The Undoing Project, by Michael Lewis. We are so much dumber than we think we are. Okay, that's a simple lesson to take away from a book about the complicated relationship between Israeli psychologists Amos Tversky and Daniel Kahneman and their ground-breaking research into decision-making. Michael Lewis's great gift is storytelling, and finding the fractured resonances between the two wise men and their somewhat dimmer subjects.

On Tyranny: Twenty Lessons from the Twentieth Century, by Timothy Snyder. Another short book that punched above its weight. As a treatise on the historical fragility of democracy, and how fascism can be averted, the Yale history professor's book probably deserves to be in every pocket. Some of its lessons ("beware of paramilitaries") are predictions that hopefully will not be realized, while others ("make eye contact and small talk") are preventive measures against division and hatred. Oh, and "post-truth is pre-fascism?" You might want to embroider that on a pillow.

Policing Black Lives: State Violence in Canada from Slavery to the Present, by Robyn Maynard. There is a destructive myth at the heart of the Canadian experience, Robyn Maynard writes: "Canada, in the eyes of many of its citizens, as well as those living elsewhere, is imagined as a beacon of tolerance and diversity." In this densely researched, illuminating book, she shows just how far from the truth this is for black Canadians, who to this day feel the legacy of a violent history in state-controlled restrictions on their rights to education, liberty and work. This is history I never learned in school.

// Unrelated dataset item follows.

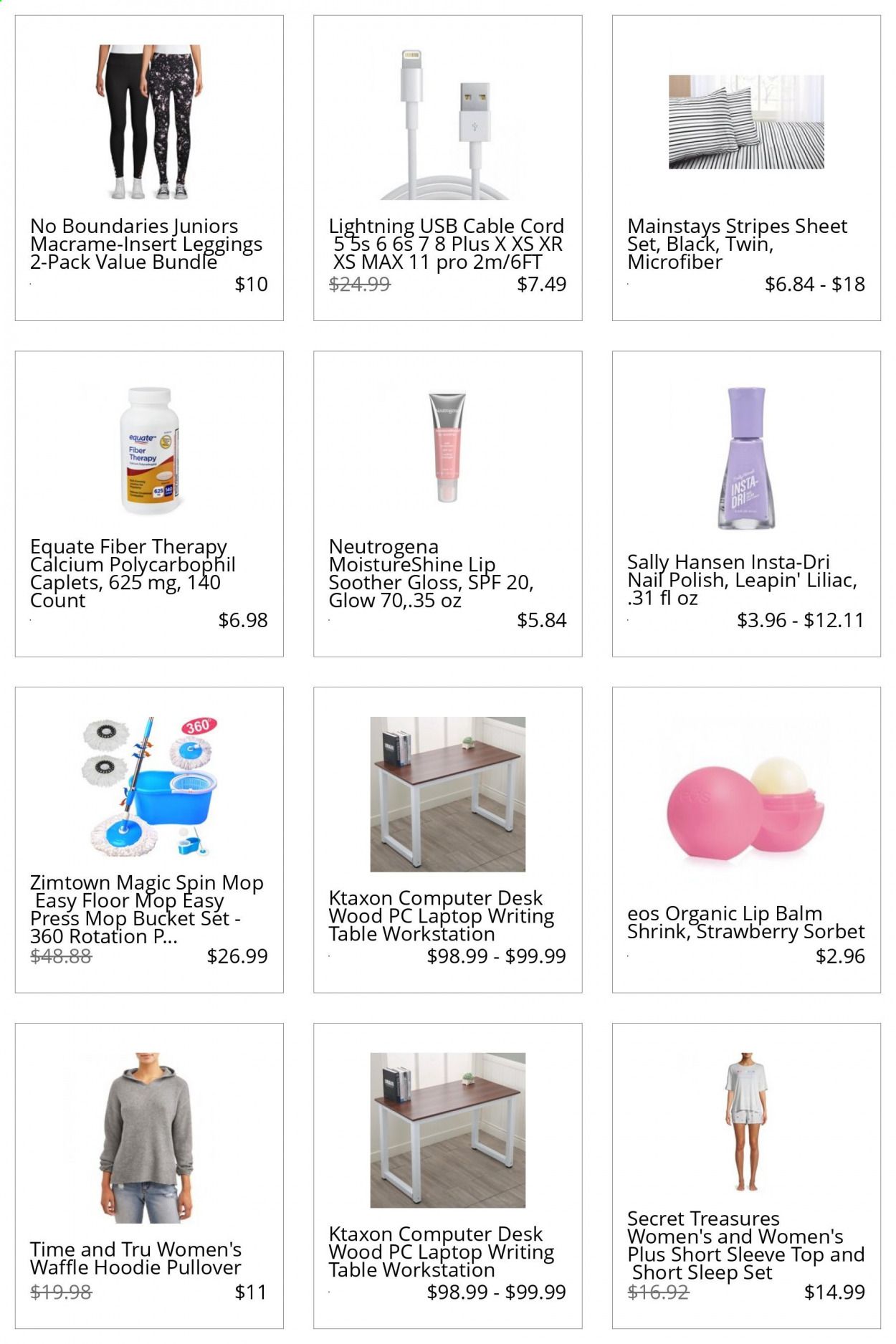The image size is (896, 1344).
Task: Click the Zimtown spin mop bucket image
Action: coord(149,786)
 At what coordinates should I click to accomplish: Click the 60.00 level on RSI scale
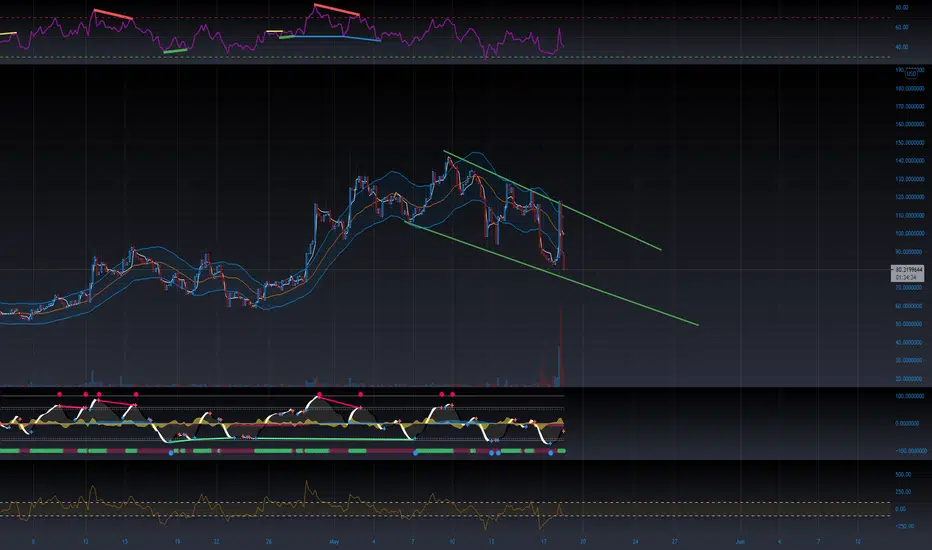902,27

Arrival: The Story of CanLit, by Nick Mount. Speaking of alternative histories, did you know that Canadian literature was a pretty sexy youngster, fun-loving, wild and even a bit dangerous to be around? The country's writers, chain-smoking and bell-bottomed, shook off a parochial past faster than the country did, and documented it all in stories and novels and poetry. Nick Mount's highly entertaining survey of this period is a must-read for anyone who suffered through Grade 11 English feeling pretty sure that there were juicy stories out there the teacher just wasn't sharing.

The Princess Diarist, by Carrie Fisher. The world lost one of its brightest wits, one of its razor-eyed survivors, one of its most screamingly funny writers when Carrie Fisher died in the last week of 2016. Her last book was released late that year, and at first glance, it seems a slighter offering, not destined to live alongside Postcards from the Edge or Wishful Drinking. In essence, it's Ms. Fisher's diaries from the filming of Star Wars, bracketed by current-day reminiscences. Mainly, she obsesses about her on-set affair with Harrison Ford, who seemed to barely remember her name most of the time. As I read it, though, I found it would not leave my mind: It's so agonized and raw, a circular feverish whirl of insecurity that will be familiar to anyone who was ever a 19-year-old girl (never mind that most of us never had to wear giant hair danishes strapped to either side of our head). A book to be read by anyone who has ever been 19, or in love with the wrong person, or out of her depth, or pretty sure she's a fraud. In other words, all of us.